● EXTRACT
— Start —

Engineering blog

Simplify Market Basket Analysis using FP-growth on Databricks

September 18, 2018 in Engineering Blog

Share this post

Try this notebook in Databricks

When providing recommendations to shoppers on what to purchase, you are often looking for items that are frequently purchased together (e.g. peanut butter and jelly). A key technique to uncover associations between different items is known as market basket analysis. In your recommendation engine toolbox, the association rules generated by market basket analysis (e.g. if one purchases peanut butter, then they are likely to purchase jelly) is an important and useful technique.  With the rapid growth e-commerce data, it is necessary to execute models like market basket analysis on increasing larger sizes of data. That is, it will be important to have the algorithms and infrastructure necessary to generate your association rules on a distributed platform. In this blog post, we will discuss how you can quickly run your market basket analysis using Apache Spark MLlib FP-growth algorithm on Databricks.

To showcase this, we will use the publicly available Instacart Online Grocery Shopping Dataset 2017.  In the process, we will explore the dataset as well as perform our market basket analysis to recommend shoppers to buy it again or recommend to buy new items.

The flow of this post, as well as the associated notebook, is as follows:

  • Ingest your data: Bringing in the data from your source systems; often involving ETL processes (though we will bypass this step in this demo for brevity)
  • Explore your data using Spark SQL: Now that you have cleansed data, explore it so you can get some business insight
  • Train your ML model using FP-growth: Execute FP-growth to execute your frequent pattern mining algorithm
  • Review the association rules generated by the ML model for your recommendations

Ingest Data

The dataset we will be working with is 3 Million Instacart Orders, Open Sourced dataset:

The "Instacart Online Grocery Shopping Dataset 2017”, Accessed from https://www.instacart.com/datasets/grocery-shopping-2017 on 01/17/2018. This anonymized dataset contains a sample of over 3 million grocery orders from more than 200,000 Instacart users. For each user, we provide between 4 and 100 of their orders, with the sequence of products purchased in each order. We also provide the week and hour of day the order was placed, and a relative measure of time between orders.

You will need to download the file, extract the files from the gzipped TAR archive, and upload them into Databricks DBFS using the Import Data utilities.  You should see the following files within dbfs once the files are uploaded:

  • Orders: 3.4M rows, 206K users
  • Products: 50K rows
  • Aisles: 134 rows
  • Departments: 21 rows
  • order_products__SET: 30M+ rows where SET is defined as:
    • prior: 3.2M previous orders
    • train: 131K orders for your training dataset

Refer to the Instacart Online Grocery Shopping Dataset 2017 Data Descriptions for more information including the schema.

Create DataFrames

Now that you have uploaded your data to dbfs, you can quickly and easily create your DataFrames using spark.read.csv:

# Import Data
aisles = spark.read.csv("/mnt/bhavin/mba/instacart/csv/aisles.csv", header=True, inferSchema=True)

— End —

● EXCERPTED RECORDS

— Start —

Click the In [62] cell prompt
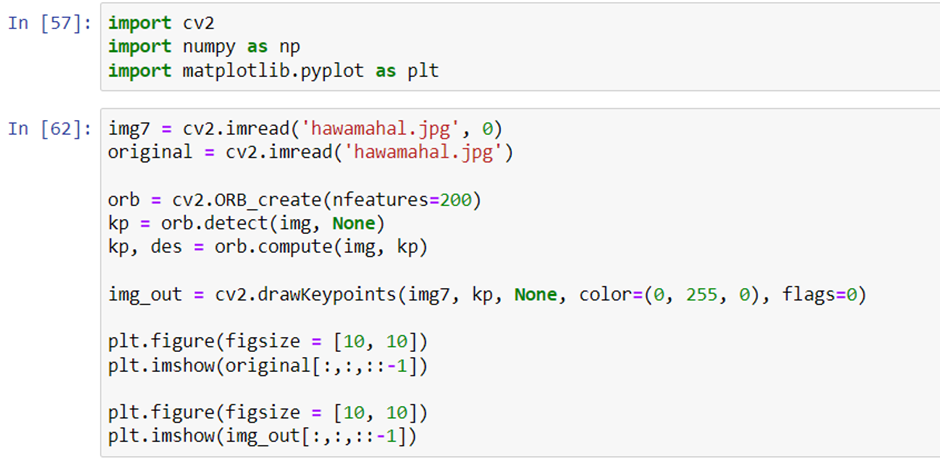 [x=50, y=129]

— End —
— Start —

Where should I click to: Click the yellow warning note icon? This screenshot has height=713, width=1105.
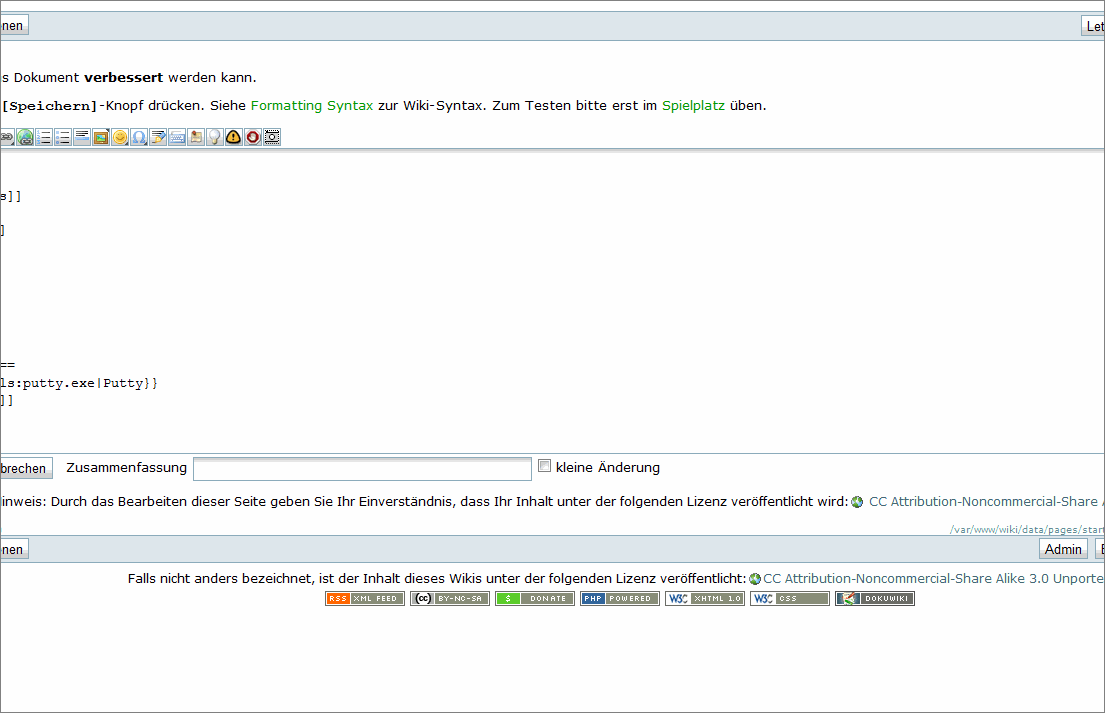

— End —

● REQUIREMENT A
According to the FP-growth post, how many rows does the Aisles file contain?
● REQUIREMENT B
Decide whether each statement agrees with the FP-growth post, and support each yes or no with the deciding words from the post: (i) The Instacart dataset holds more than 3 million grocery orders from over 200,000 users. (ii) The demo walks through the ETL processes for ingesting the data. (iii) The Departments file has 50K rows.
The listing stands apart from the FP-growth post and is separate material.

● FULL OUTPUT A
134 rows.

● FULL OUTPUT B
(i) Yes: "This anonymized dataset contains a sample of over 3 million grocery orders from more than 200,000 Instacart users."
(ii) No: "though we will bypass this step in this demo for brevity"
(iii) No: "Departments: 21 rows"